▶ Goal 1
Give again the part of the text on palindrome checking between "Looking for solutions" and "as simple words.", inclusive.

▶ Extracted text

This was one of the FAIQ [Frequently Asked Interview Question] a while ago but that mostly using C.
Looking for solutions in any and all languages possible.
PHP sample:
$string = "A man, a plan, a canal, Panama";
function is_palindrome($string)
{
$a = strtolower(preg_replace("/[^A-Za-z0-9]/","",$string));
return $a==strrev($a);
}
Removes any non-alphanumeric characters (spaces, commas, exclamation points, etc.) to allow for full sentences as above, as well as simple words.
Windows XP (might also work on 2000) or later BATCH script:
#echo off
call :is_palindrome %1
if %ERRORLEVEL% == 0 (
echo %1 is a palindrome
) else (
echo %1 is NOT a palindrome
)
exit /B 0
:is_palindrome
set word=%~1
set reverse=
call :reverse_chars "%word%"
set return=1
if "$%word%" == "$%reverse%" (
set return=0
)
exit /B %return%
:reverse_chars
set chars=%~1
set reverse=%chars:~0,1%%reverse%
set chars=%chars:~1%
if "$%chars%" == "$" (
exit /B 0
) else (
call :reverse_chars "%chars%"
)
exit /B 0
Language agnostic meta-code then...
rev = StringReverse(originalString)
return ( rev == originalString );
C# in-place algorithm. Any preprocessing, like case insensitivity or stripping of whitespace and punctuation should be done before passing to this function.
boolean IsPalindrome(string s) {
for (int i = 0; i < s.Length / 2; i++)

▶ Goal 2
Identify each line in the entries that holds the word "menu" and copy those lines.

▶ Input for this task
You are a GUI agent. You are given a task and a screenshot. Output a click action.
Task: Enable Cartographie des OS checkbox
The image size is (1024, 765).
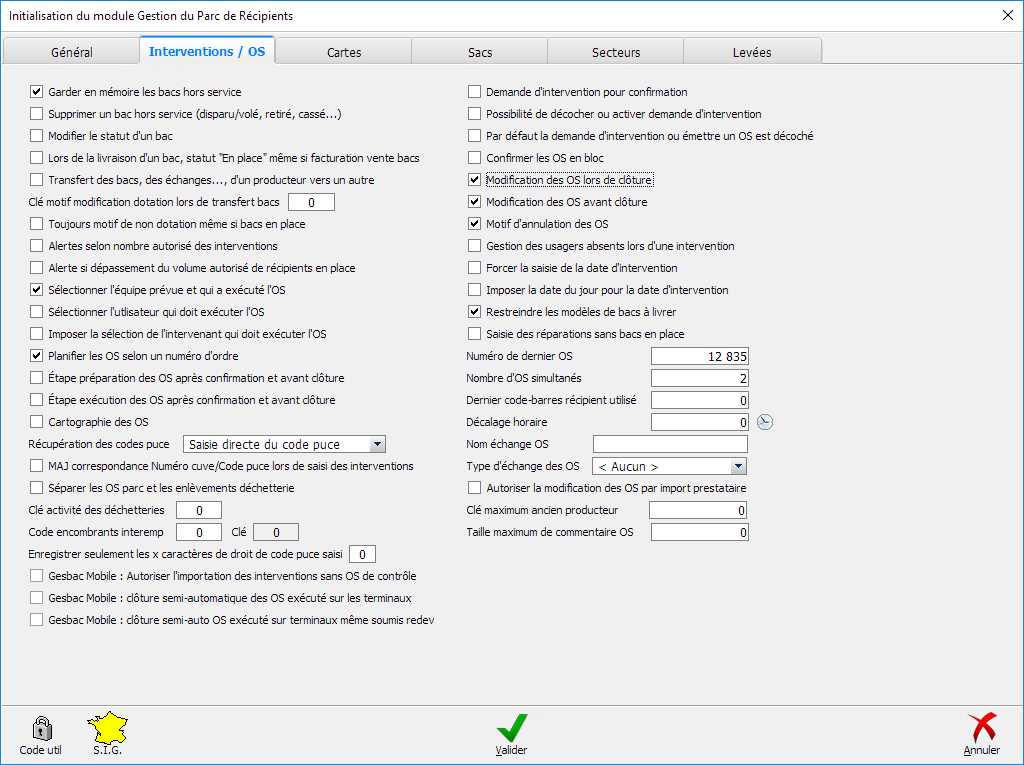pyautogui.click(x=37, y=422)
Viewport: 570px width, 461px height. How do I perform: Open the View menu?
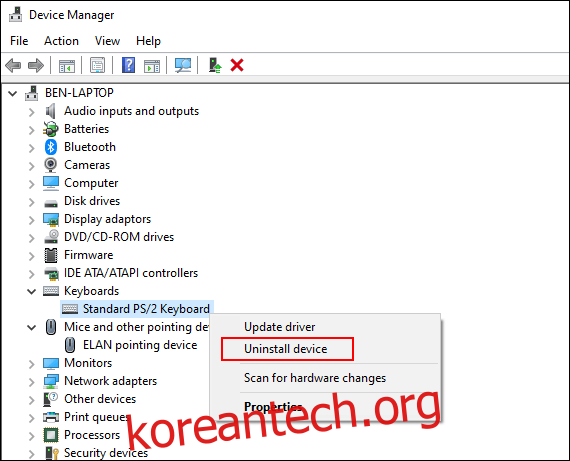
==
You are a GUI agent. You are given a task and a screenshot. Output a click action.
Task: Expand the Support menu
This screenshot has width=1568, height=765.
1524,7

▶ Exercise solution 1
Looking for solutions in any and all languages possible.
PHP sample:
$string = "A man, a plan, a canal, Panama";
function is_palindrome($string)
{
$a = strtolower(preg_replace("/[^A-Za-z0-9]/","",$string));
return $a==strrev($a);
}
Removes any non-alphanumeric characters (spaces, commas, exclamation points, etc.) to allow for full sentences as above, as well as simple words.

▶ Exercise solution 2
Viewport: 570px width, 461px height. How do I perform: Open the View menu?
Task: Expand the Support menu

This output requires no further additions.